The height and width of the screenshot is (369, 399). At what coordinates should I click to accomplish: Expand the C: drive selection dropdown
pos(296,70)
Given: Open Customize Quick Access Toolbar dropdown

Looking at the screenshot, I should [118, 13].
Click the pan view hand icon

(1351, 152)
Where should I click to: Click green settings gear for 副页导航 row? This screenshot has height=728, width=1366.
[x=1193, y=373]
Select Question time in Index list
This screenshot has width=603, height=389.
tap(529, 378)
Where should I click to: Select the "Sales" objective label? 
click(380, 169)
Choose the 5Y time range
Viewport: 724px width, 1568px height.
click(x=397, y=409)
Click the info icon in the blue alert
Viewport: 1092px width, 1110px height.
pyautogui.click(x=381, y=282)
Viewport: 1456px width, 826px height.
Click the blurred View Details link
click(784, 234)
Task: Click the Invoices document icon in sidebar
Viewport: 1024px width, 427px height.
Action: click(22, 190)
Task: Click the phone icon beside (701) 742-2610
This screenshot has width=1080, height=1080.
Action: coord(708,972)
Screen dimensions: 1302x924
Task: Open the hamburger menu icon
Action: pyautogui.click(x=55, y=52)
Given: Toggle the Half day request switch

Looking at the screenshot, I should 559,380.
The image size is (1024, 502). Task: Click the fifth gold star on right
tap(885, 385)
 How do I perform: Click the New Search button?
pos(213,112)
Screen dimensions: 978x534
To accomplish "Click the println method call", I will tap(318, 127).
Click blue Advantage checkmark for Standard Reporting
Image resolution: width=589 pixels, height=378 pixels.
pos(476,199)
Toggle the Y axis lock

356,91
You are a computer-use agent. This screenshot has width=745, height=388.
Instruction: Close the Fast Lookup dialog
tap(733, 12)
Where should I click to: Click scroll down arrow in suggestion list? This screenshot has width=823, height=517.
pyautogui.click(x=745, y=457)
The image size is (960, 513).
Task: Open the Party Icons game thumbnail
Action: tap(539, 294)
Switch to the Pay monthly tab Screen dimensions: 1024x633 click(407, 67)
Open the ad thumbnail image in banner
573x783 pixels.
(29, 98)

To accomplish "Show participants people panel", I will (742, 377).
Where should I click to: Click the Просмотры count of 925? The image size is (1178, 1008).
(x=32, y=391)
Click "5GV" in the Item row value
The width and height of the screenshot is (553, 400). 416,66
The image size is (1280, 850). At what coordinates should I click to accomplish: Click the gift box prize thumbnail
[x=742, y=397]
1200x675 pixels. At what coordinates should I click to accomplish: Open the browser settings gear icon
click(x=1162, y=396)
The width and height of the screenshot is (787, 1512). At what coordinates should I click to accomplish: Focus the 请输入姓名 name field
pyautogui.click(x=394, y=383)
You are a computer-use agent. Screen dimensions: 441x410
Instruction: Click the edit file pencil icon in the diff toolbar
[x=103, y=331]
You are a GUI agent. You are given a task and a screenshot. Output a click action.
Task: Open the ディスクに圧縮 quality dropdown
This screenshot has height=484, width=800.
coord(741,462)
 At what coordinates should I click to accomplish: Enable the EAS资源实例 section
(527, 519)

• _What to work on_
Rewrite the entries above as a numbered list, one line per item, leaving out the blank lines.

• _Solution to the exercise_
1. The height and width of the screenshot is (369, 399). At what coordinates should I click to accomplish: Expand the C: drive selection dropdown
2. pos(296,70)
3. Given: Open Customize Quick Access Toolbar dropdown
4. Looking at the screenshot, I should [118, 13].
5. Click the pan view hand icon
6. (1351, 152)
7. Where should I click to: Click green settings gear for 副页导航 row? This screenshot has height=728, width=1366.
8. [x=1193, y=373]
9. Select Question time in Index list
10. This screenshot has width=603, height=389.
11. tap(529, 378)
12. Where should I click to: Select the "Sales" objective label? 
13. click(380, 169)
14. Choose the 5Y time range
15. Viewport: 724px width, 1568px height.
16. click(x=397, y=409)
17. Click the info icon in the blue alert
18. Viewport: 1092px width, 1110px height.
19. pyautogui.click(x=381, y=282)
20. Viewport: 1456px width, 826px height.
21. Click the blurred View Details link
22. click(784, 234)
23. Task: Click the Invoices document icon in sidebar
24. Viewport: 1024px width, 427px height.
25. Action: click(22, 190)
26. Task: Click the phone icon beside (701) 742-2610
27. This screenshot has width=1080, height=1080.
28. Action: coord(708,972)
29. Screen dimensions: 1302x924
30. Task: Open the hamburger menu icon
31. Action: pyautogui.click(x=55, y=52)
32. Given: Toggle the Half day request switch
33. Looking at the screenshot, I should 559,380.
34. The image size is (1024, 502). Task: Click the fifth gold star on right
35. tap(885, 385)
36.  How do I perform: Click the New Search button?
37. pos(213,112)
38. Screen dimensions: 978x534
39. To accomplish "Click the println method call", I will tap(318, 127).
40. Click blue Advantage checkmark for Standard Reporting
41. Image resolution: width=589 pixels, height=378 pixels.
42. pos(476,199)
43. Toggle the Y axis lock
44. 356,91
45. You are a computer-use agent. This screenshot has width=745, height=388.
46. Instruction: Close the Fast Lookup dialog
47. tap(733, 12)
48. Where should I click to: Click scroll down arrow in suggestion list? This screenshot has width=823, height=517.
49. pyautogui.click(x=745, y=457)
50. The image size is (960, 513).
51. Task: Open the Party Icons game thumbnail
52. Action: tap(539, 294)
53. Switch to the Pay monthly tab Screen dimensions: 1024x633 click(407, 67)
54. Open the ad thumbnail image in banner
55. 573x783 pixels.
56. (29, 98)
57. To accomplish "Show participants people panel", I will (742, 377).
58. Where should I click to: Click the Просмотры count of 925? The image size is (1178, 1008).
59. (x=32, y=391)
60. Click "5GV" in the Item row value
61. The width and height of the screenshot is (553, 400). 416,66
62. The image size is (1280, 850). At what coordinates should I click to accomplish: Click the gift box prize thumbnail
63. [x=742, y=397]
64. 1200x675 pixels. At what coordinates should I click to accomplish: Open the browser settings gear icon
65. click(x=1162, y=396)
66. The width and height of the screenshot is (787, 1512). At what coordinates should I click to accomplish: Focus the 请输入姓名 name field
67. pyautogui.click(x=394, y=383)
68. You are a computer-use agent. Screen dimensions: 441x410
69. Instruction: Click the edit file pencil icon in the diff toolbar
70. [x=103, y=331]
71. You are a GUI agent. You are given a task and a screenshot. Output a click action.
72. Task: Open the ディスクに圧縮 quality dropdown
73. This screenshot has height=484, width=800.
74. coord(741,462)
75.  At what coordinates should I click to accomplish: Enable the EAS资源实例 section
76. (527, 519)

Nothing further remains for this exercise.